Blogger Tricia Grissom said...

Thanks for listing mine. Apparently a lot of us writers see dead people.

I agree with your favorite. I would love to know how that story goes. I hope it's an actual WIP so I can read it some time. It gets my vote.

September 12, 2007 11:42 PM  
Anonymous carla said...

I wish you the best of luck, too! I was really blown away with the sheer quality of the entries. There were plenty more that were good even if they weren't my cuppa. A few would've been great with a little editing, and only a small number were less than stellar.

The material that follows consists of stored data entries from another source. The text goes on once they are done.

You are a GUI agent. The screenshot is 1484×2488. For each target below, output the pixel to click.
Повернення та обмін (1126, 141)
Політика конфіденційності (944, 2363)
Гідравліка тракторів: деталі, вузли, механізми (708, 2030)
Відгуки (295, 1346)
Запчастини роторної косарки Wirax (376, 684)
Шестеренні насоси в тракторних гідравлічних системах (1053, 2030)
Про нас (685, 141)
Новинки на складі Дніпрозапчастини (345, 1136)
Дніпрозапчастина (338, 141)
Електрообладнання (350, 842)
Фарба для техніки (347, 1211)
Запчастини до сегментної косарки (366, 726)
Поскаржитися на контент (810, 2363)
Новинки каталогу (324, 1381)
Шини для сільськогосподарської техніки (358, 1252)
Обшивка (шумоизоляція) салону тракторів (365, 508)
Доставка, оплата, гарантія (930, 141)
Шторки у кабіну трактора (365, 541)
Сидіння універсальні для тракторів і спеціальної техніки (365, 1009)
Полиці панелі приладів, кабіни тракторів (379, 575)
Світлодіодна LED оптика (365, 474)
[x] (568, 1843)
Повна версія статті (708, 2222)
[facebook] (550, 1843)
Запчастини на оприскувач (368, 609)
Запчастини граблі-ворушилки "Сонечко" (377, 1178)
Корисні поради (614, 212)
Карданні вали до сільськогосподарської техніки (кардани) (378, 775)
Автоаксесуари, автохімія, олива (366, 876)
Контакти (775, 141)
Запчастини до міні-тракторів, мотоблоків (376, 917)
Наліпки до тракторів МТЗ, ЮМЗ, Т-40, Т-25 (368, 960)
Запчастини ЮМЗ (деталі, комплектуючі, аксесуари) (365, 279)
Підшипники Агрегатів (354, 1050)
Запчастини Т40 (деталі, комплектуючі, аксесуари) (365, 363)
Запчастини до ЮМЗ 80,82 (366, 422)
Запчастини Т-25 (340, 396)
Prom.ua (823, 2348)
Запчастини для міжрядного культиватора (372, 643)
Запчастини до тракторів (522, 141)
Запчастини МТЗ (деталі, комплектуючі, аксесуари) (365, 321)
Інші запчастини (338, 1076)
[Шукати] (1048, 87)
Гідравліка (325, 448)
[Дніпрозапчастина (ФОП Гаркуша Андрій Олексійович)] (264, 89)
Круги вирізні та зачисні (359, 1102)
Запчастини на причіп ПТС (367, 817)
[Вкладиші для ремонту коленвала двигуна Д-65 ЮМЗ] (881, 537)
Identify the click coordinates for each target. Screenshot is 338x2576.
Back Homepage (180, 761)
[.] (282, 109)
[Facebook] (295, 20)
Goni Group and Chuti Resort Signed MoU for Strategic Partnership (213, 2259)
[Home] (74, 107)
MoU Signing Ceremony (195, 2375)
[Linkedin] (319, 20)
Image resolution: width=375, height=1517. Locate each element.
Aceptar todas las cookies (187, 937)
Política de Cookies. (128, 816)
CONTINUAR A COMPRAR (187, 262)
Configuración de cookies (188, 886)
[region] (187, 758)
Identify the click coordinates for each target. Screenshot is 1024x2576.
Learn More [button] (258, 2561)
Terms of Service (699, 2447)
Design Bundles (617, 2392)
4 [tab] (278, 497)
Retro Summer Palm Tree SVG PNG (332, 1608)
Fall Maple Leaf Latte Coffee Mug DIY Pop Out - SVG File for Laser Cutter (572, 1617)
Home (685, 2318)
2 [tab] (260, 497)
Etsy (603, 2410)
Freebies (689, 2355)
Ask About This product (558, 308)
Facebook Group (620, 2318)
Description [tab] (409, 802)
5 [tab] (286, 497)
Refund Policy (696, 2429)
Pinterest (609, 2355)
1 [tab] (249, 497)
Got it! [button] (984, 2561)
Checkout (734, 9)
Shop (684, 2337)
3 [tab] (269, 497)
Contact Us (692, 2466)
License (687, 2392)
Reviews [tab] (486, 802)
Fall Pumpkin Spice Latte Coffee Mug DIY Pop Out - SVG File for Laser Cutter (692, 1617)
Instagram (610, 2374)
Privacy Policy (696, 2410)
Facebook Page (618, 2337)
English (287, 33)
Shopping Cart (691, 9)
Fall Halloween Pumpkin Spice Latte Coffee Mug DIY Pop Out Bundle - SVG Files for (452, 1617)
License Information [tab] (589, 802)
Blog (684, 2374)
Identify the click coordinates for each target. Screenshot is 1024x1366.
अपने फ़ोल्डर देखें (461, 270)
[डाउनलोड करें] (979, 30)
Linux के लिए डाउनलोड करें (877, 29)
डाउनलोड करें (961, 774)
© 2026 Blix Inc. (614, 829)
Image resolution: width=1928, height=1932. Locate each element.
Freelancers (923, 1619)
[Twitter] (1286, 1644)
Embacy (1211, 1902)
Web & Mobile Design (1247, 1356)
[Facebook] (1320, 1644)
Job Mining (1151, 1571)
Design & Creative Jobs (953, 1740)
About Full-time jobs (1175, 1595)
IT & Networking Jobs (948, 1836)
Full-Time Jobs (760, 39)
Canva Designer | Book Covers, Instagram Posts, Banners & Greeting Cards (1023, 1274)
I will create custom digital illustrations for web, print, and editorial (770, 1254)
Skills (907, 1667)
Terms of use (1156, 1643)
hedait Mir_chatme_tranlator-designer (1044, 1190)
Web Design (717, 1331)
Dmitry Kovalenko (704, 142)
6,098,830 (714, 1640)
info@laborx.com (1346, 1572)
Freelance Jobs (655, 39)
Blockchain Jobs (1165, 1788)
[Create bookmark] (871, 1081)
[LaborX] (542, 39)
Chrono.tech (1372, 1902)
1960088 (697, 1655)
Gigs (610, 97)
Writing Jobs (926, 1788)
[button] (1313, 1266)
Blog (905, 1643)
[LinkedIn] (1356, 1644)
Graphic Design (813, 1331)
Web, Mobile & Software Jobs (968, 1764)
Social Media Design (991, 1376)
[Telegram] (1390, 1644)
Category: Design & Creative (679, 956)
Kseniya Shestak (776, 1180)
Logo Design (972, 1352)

September 13, 2007 12:08 AM  
Blogger Lafreya said...

Carla,

Thank you so very much for the vote. Yes my novel is a WIP. At this point it is called Act of Grace and it is finished. I will start submitting it to agents sometime in the next month or so.

Thank you once again

Karen

September 13, 2007 10:33 AM  
Blogger Chrys Buckley said...

I totally agree with your top choice, I totally want to read more!

Hmmm, I noticed a lot of your favorites involved dead people, with a few vampires and zombies thrown in for good measure. There are some really great ones on your list.

September 13, 2007 1:11 PM  
Anonymous Carla said...

You can never go wrong with dead people, whether walking or not. And let's face it, if someone had written about zombie ninja pirates, they would've taken the contest without a dissenting vote. (Damn it, why didn't I think of that until now?)